Rutubet kokusu, nemli hava ve ayaklarımın altında hissettiğim sıcak yaşlar. Sanki hiçbir şey değişmemiş gibiydi. Yıllarımı, kendimi adadığım hamamdaydım sanki. Birazdan ete aç müşterilerimiz gelecek gibi hissediyordum. Bu alışılmış his beni rahatlatırken rutubet kokusunun altından hafifçe yayılan gül yağı kokusu bana şu an nerde olduğumu hatırlatıyordu. Artık benim için her şey değişmişti.

Birazdan Hadım Ağalar, Nazik ile beni "kalite kontrolden" geçireceklerdi. Yapacakları kontrol, bakire cariyelere korkunç ve iğrenç gelse de biz alışmıştık. Zaten bizi buraya getiren İsmail Paşa da bizim çokça kez başka adamların altına geçtiğimizi bilerek almıştı bizi buraya. Fakat Padişah ve Hadım Ağalar biliyor muydu, bir fikrim yoktu. Özellikle Padişah'ın bilmemesi bizim açımızdan iyi olurdu lakin ona yalan söylememiz söz konusu bile değildi. Zaten onun bizi insan yerine koyup soracağını da pek sanmıyordum. Öğrenmek istediklerini Had Oda Başı'na sorması onun için daha hakiki yanıtlar alabileceği muhtemel bir yoldu.

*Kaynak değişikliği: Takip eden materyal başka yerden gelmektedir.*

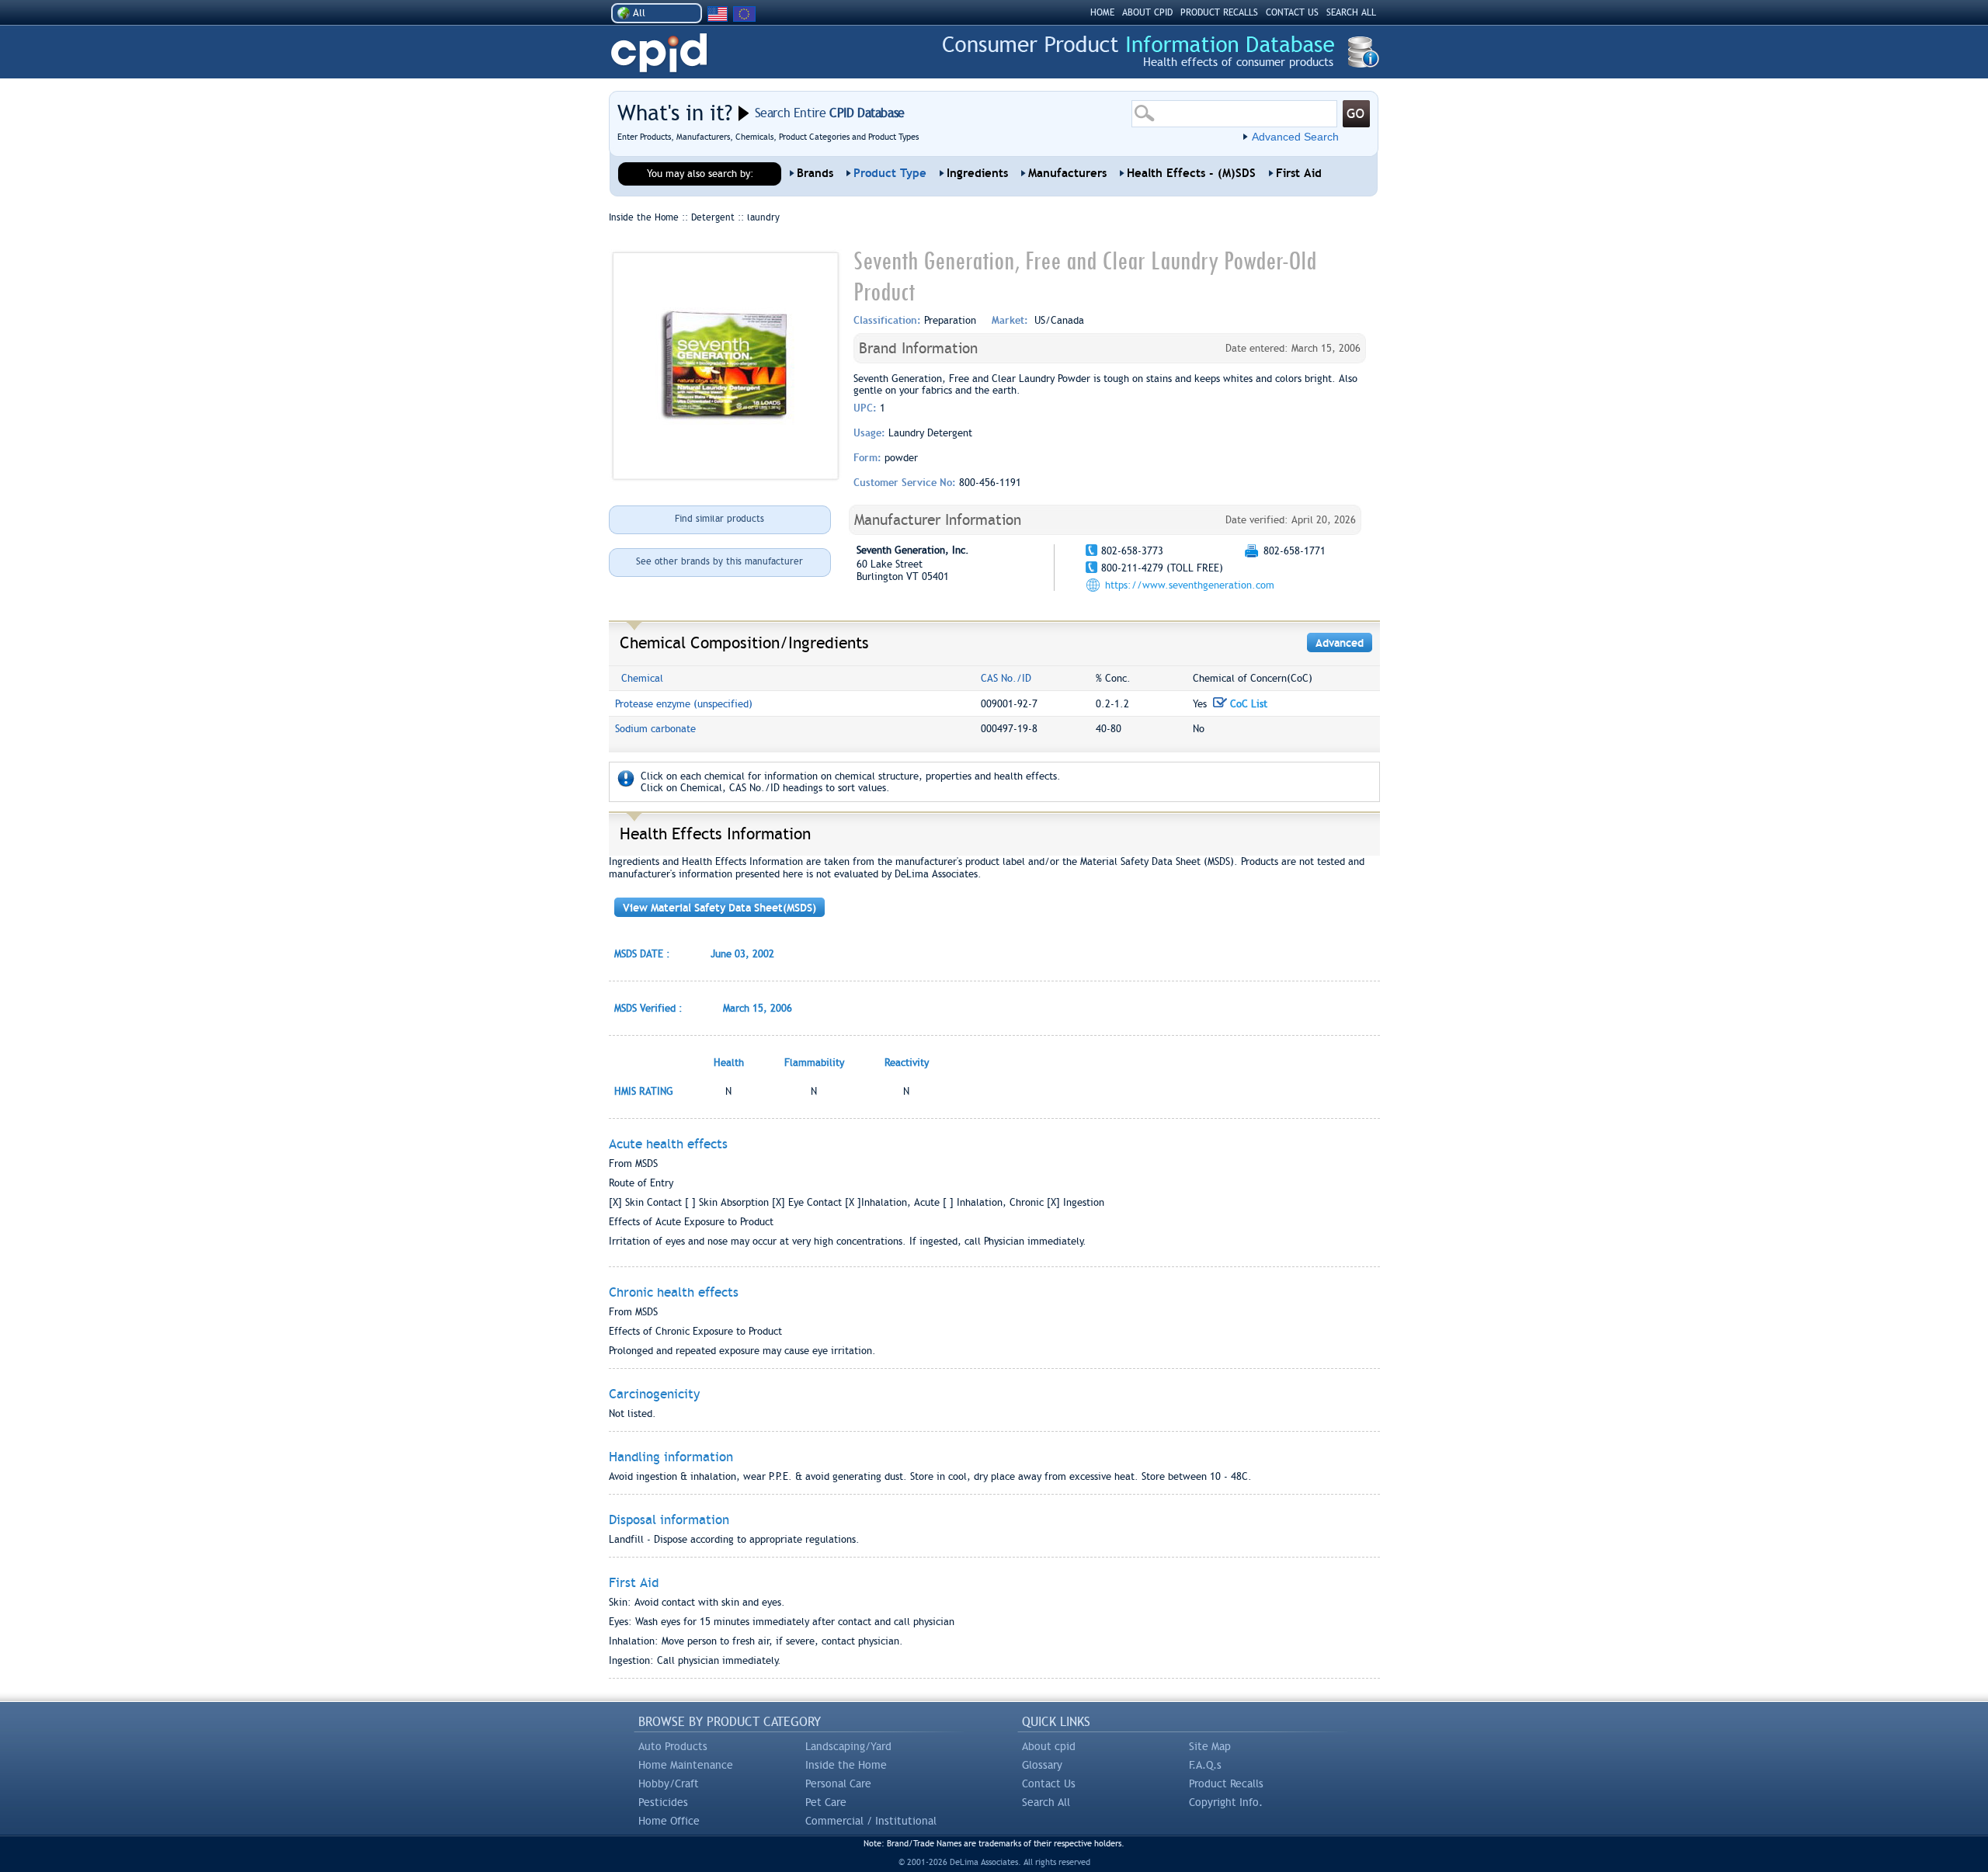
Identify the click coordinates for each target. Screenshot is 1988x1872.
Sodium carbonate (655, 729)
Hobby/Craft (668, 1783)
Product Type (889, 173)
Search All (1046, 1802)
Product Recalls (1226, 1783)
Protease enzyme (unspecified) (683, 704)
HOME (1102, 12)
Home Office (669, 1821)
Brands (815, 173)
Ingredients (977, 173)
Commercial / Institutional (871, 1821)
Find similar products (719, 518)
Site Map (1210, 1746)
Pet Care (825, 1802)
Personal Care (838, 1783)
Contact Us (1049, 1783)
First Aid (1299, 173)
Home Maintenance (685, 1765)
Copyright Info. (1226, 1802)
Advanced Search (1295, 136)
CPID (659, 53)
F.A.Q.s (1205, 1765)
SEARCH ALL (1351, 12)
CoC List (1247, 704)
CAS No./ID (1006, 678)
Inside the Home (846, 1765)
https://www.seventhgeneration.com (1189, 585)
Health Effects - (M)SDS (1191, 173)
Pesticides (663, 1802)
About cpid (1049, 1746)
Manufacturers (1067, 173)
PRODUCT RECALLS (1219, 12)
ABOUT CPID (1147, 12)
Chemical (642, 678)
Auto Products (672, 1746)
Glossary (1042, 1765)
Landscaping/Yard (848, 1746)
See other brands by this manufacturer (719, 561)
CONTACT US (1292, 12)
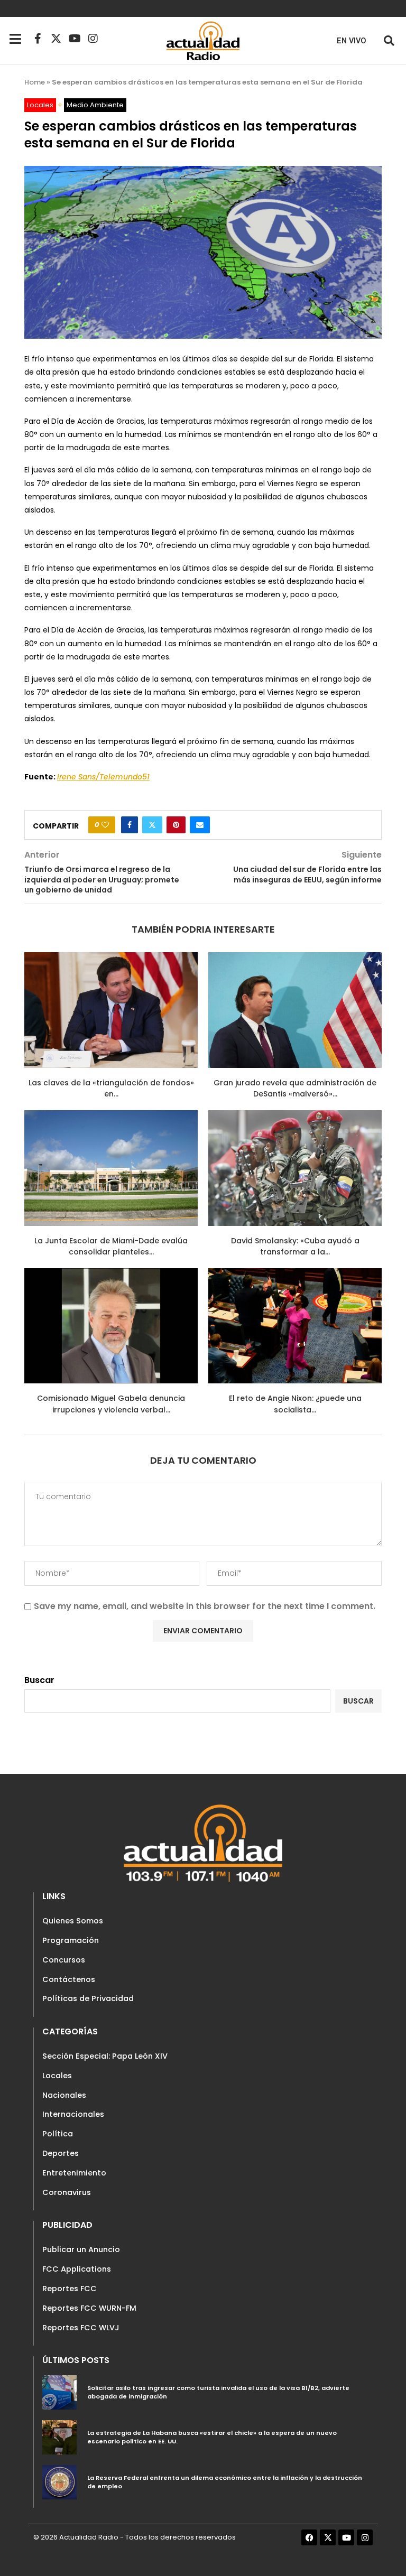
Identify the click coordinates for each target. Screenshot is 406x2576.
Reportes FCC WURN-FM (89, 2308)
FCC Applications (76, 2269)
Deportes (60, 2153)
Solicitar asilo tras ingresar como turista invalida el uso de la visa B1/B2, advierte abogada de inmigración (218, 2392)
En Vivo (351, 40)
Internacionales (73, 2114)
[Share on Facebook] (129, 824)
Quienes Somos (72, 1920)
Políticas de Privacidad (88, 1998)
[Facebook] (309, 2537)
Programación (70, 1940)
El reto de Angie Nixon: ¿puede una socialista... (295, 1404)
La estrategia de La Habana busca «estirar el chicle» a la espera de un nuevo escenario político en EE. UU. (212, 2437)
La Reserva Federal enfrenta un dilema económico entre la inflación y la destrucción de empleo (224, 2481)
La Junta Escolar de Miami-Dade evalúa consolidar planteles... (111, 1246)
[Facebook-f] (37, 38)
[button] (389, 40)
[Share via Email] (200, 824)
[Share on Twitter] (152, 824)
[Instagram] (93, 38)
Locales (57, 2075)
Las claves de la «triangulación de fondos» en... (111, 1088)
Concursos (63, 1960)
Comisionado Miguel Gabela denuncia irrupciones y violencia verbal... (111, 1404)
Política (57, 2133)
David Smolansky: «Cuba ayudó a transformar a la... (295, 1246)
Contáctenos (68, 1979)
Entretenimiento (74, 2173)
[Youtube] (74, 38)
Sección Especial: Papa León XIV (105, 2056)
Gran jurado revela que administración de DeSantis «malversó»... (295, 1088)
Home (34, 82)
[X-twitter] (56, 38)
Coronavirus (66, 2192)
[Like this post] (105, 824)
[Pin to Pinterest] (176, 824)
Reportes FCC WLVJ (80, 2327)
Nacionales (64, 2095)
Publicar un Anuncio (81, 2249)
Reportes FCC (69, 2288)
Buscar (39, 1680)
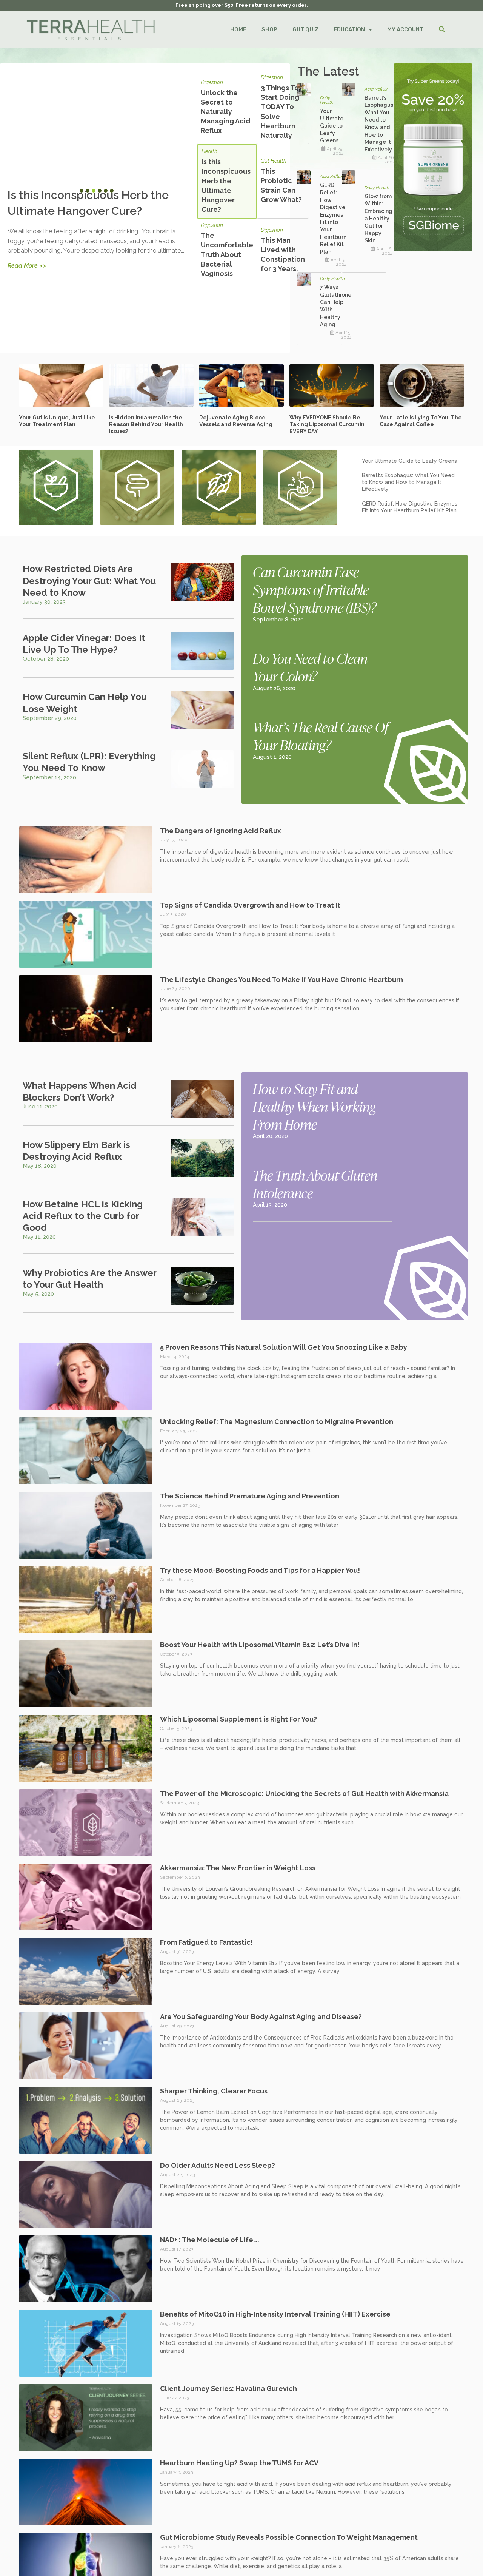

Daha önceki oğlan haremlerindeki oğlanların ya savaşlardan tıpkı cariyeler gibi zorla ya da devşirme yeni çerilerden olduğunu duymuştum. Hepsinin ortak noktası ise genç, el değmemiş, güzel ve yabancı olmalarıydı. Hepsi Padişah'ın özel zevkine göre seçilirdi. O zamanki Padişah'ın renkli gözlere ve hafif etli oğlanları özellikle beğendiği hem şiirlerinden hem de arada dolaşan dedikodulardan kaptığım kadarıyla oldukça belliydi. Hatta yazdığı bir şiirinde; oğlanların cılız olanlarının çirkin kölelere benzediğini, yağlı kalça ve karın bölgesinin onları daha şehvetli, itaatkar ve baştan çıkarıcı yaptığına dair tezlerini de eklemişti. Renkli göz sevdasının ise çoğu şiirini adadığı, son saatlerinde bile sadece onunla beraber geçirdiği, slav kökenli olduğu düşünülen gözdesinin -Padişah'ın kendisinin aktardığı şiirlerde de bahsettiği- okyanus mavisi gözlerinden dolayı olduğu da düşünülebilinirdi. Asıl soru ise renkli gözleri sevdiğinden mi gözdesine düşkündü yoksa gözdesine düşkün olduğundan mi renkli gözlere sevdalanmıştı? Daha kimse Padişahlarının oğlancı olmasını bile kabullenememişken bu tarz olaylarla içli dışlı olduğumdan, ikisinin arasındaki ilişkiyi bir aşk romanı gibi değerlendirip meraklanıyordum.

Acaba Hünkarımızın da dedesi gibi özel zevkleri var mıydı? Beni sadece bir eşya gibi görmeyip sohbet eder miydi acaba? Devlet-i Ala'nın ta kendisi olan Sultanımız beni insan yerine koyar mıydı ki?

Bu hayallerim Hadım Ağa'nın benim dalgınlığımı azarlayarak kafama boşalttığı bir tas su ile kafamdan uçup gitmişti.

"Tüm gün seni mi beklicez gari! Kendini düzelt de gel!"

Nazik'in bana yandan ufak ama mahçup bir tebessüm attığını gördüm. Hafifçe gözlerini kapatıp açtı. Her şey yolunda, demek istiyor gibiydi.

"Affedersiniz,"

Duraksadı.

"Şey Ağa.."

Ah, iyi yürekli yoldaşım!

"Of geldim gari. Adım Bülbül Ağa, Bülbül! Unutayım deme sakın."

Yanakları al al olmuş Bülbül Ağa Nazik'e doğru hızlanarak yürümeye çalışsa da iri cüssesi ona mâni oluyor gibiydi.

Bülbül Ağa, Nazik'ın havlusunu açıp mahrem bölgelerini kontrol ederken ben de kendimi arındırıp hızlıca Nazik'in çıktığı mermerin altına geçip kafamı önüme eğdim. Onlar işlerini bitirene kadar usul usul beklemiştim orada.

Hadım Ağa Nazik arkasını dönmüşken kalçasına hafif bir şaplak atıp,

"Maşallah, maşallah..." diyerek ağzında bir şeyler geveledi.